Cameron Hayes


Cameron Kingsley Hayes, known as Cameron Hayes, is an Australian artist specialising in large scale allegorical oil paintings in a figurative style. His paintings have been selected for numerous prestigious Australian art prizes including The Blake Prize, Moet and Chandon Fellowship and the Sir John Sulman Art Prize at the Art Gallery of New South Wales.

Early life and education

Cameron Hayes was born in Sydney in 1969. His family relocated to Melbourne where he attended St Kevin's College in Toorak. When his father was jailed, he remained at the school on scholarship. He attended RMIT University in Melbourne, Australia.

Work

Cameron Hayes is a painter using traditional oil pigments on linen. He paints intricate, multi-layered compositions encompassing subjects from Australian identity, contemporary culture, global politics, history, ethics and observational human behaviour.
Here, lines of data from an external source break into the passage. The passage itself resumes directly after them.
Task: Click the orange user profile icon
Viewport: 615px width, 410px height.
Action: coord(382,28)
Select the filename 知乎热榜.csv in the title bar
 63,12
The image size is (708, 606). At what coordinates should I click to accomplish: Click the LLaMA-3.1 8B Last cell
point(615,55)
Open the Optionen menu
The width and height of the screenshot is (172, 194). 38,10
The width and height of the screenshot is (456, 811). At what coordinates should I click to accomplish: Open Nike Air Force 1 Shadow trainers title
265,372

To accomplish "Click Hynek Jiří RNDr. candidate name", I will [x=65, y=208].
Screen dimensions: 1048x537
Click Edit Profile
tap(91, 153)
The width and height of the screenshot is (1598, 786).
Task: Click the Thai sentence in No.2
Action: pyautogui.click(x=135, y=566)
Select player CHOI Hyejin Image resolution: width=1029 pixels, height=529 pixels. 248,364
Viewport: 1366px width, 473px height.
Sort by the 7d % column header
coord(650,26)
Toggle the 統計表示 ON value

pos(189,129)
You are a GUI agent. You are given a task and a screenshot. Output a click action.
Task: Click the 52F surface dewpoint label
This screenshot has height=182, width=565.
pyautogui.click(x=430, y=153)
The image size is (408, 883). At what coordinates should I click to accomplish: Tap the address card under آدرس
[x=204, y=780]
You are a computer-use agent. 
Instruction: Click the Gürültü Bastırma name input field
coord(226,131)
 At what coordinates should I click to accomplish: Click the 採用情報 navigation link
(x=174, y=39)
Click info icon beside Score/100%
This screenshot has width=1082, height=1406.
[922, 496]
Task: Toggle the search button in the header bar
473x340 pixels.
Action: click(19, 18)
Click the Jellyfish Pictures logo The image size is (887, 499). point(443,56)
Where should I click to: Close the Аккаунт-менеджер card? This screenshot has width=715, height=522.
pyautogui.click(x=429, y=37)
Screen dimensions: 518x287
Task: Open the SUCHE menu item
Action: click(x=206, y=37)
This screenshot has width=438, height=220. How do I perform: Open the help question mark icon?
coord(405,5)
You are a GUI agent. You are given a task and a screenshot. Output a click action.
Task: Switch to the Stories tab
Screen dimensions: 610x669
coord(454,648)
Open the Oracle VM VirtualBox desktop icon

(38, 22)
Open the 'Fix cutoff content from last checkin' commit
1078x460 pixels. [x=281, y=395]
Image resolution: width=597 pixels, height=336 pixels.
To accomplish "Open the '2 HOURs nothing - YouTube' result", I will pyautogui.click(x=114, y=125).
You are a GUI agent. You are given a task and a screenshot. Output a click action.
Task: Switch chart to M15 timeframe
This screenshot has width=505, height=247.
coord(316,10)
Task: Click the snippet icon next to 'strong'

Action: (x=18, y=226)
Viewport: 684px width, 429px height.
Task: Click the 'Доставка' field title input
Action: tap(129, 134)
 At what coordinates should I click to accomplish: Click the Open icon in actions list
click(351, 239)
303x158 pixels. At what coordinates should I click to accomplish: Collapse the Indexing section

Each canvas relates to a “story” requiring the artist to research subjects from a multidisciplinary perspective, utilising narrative and allegorical devices to compose the artwork.
He is an Australian figurative painter who creates visually complex artworks made up of uniquely individual characters, scenes and motifs intersecting across expansive picture planes, often described by critics and writers as being in the style of Hieronymus Bosch. The artist's work exhibited in 2011 exhibition in New York was described by Village Voice's Robert Shuster as “rich panoramas of satiric dystopian visions, imaginative allegories reminiscent of Hieronymus Bosch”.
A major work painted 2009-2011 uses the 2007 Australian federal election as its backdrop. Some members of the Australian Liberal Party conducted a pamphlet drop within the marginal seat of Lindsay - a predominantly white, working class community. They falsified an organisation called the Islamic Australia Federation and in the pamphlets thanked the opposing Australian Labor party for seeking clemency for terrorists, for building mosques in Lindsay electorate, and for supporting the Bali bomber terrorists. The painting 'What happens when pretend politicians pretend to be terrorists' tells the story of the public fallout of the fraudulent fear campaign had on Muslim girls at the local school, and upon the Australian psyche. This event is referred to as the Lindsay pamphlet scandal.
Cameron Hayes’ first major solo exhibition was held in 2000 in Melbourne, Australia, of which Australian author and previous editor of Art Monthly Australasia Peter Timms wrote in The Age Newspaper: “His mind is on social history, which he satirizes with a vengeance. Hayes Is a Hogarth or a Daumier for the 21st century. At the level of style and technique his painting is all control…The eye scans the surface, taking in each bizarre anecdote, and taking delight in their bitter humour.”